The parallel for Scotland is, of course, our oil. Oil from Scotland's waters has been squandered by Westminster (the phrase comes from Kevin McKenna's article here). Scotland's poor have not benefited from the country's huge natural resource wealth - check the Scottish Index of Multiple Deprivation if you need confirmation. Like the system in Spain, the UK government has hidden from the Scots the extent of the squandering, and has favoured political friends in the City of London over the people who really need the money in Possil Park or Pilton.
The Wealth Gap
Something has made more people in Catalonia, more discontented than they were. One possible explanation is the combination of the 2007 financial crisis, and the wealth gap.The financial crisis forced millions of people across Spain into unemployment. Youth unemployment rose to over 50% and millions of families were left with no breadwinner in a country in which unemployment benefit is limited and short-term. During the crisis the Spanish government passed a series of laws to create more 'flexibility' in the workplace - meaning the same sorts of zero-hours, flimsy contracts that the Tories of Westminster favour. For their employees, not for themselves of course.

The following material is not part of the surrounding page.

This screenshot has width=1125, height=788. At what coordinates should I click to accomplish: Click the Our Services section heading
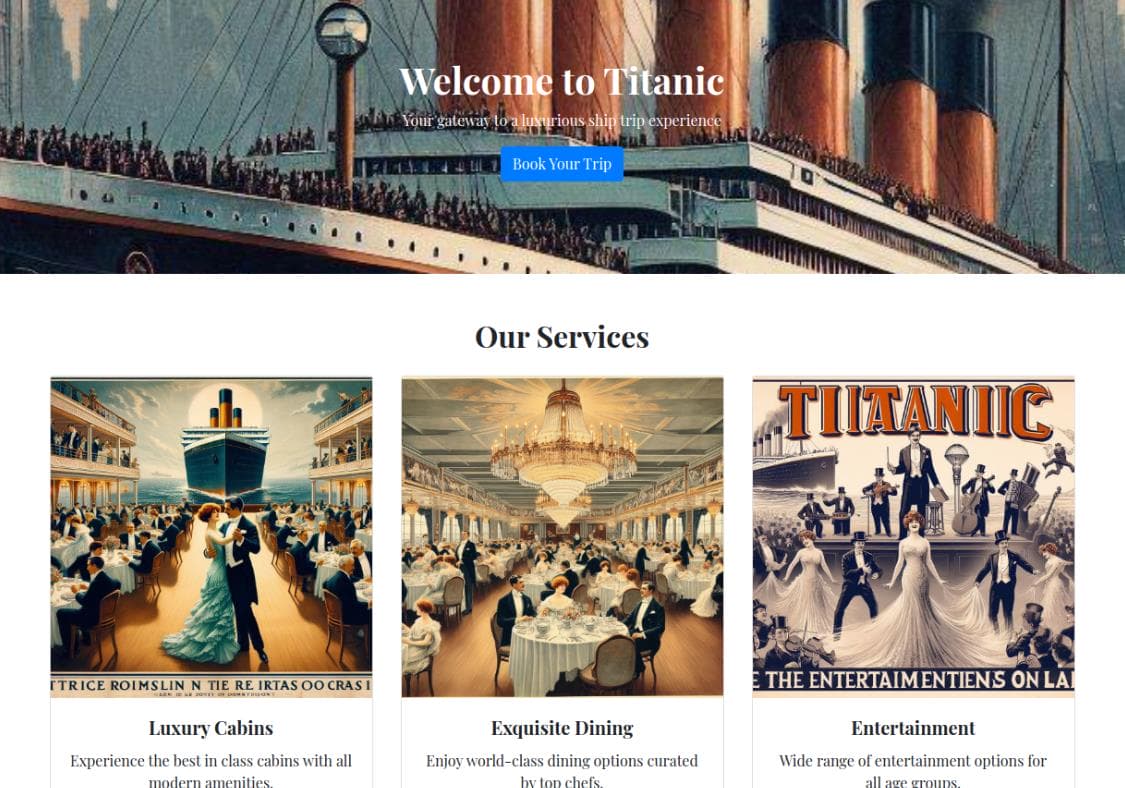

Spain, like the UK, has the dubious distinction of being in the top - worst - dozen countries in the OECD index of wealth inequality. Wealth is not being shared out and so, like other countries in the top 12 (Turkey, Mexico, the USA...) folk at the bottom of the wealth pile are increasingly discontented and are expressing that discontent in their votes and on the streets.
The wealth gap is not the only reason for discontent, but it seems to be a catalyst for anyone who feels that injustice is being done. Catalonia hardly needs a catalyst - enough injustice is being done to this nation to ensure that, come 1st October, Yes will win outright in the referendum. The big question then is - what will Spain do next?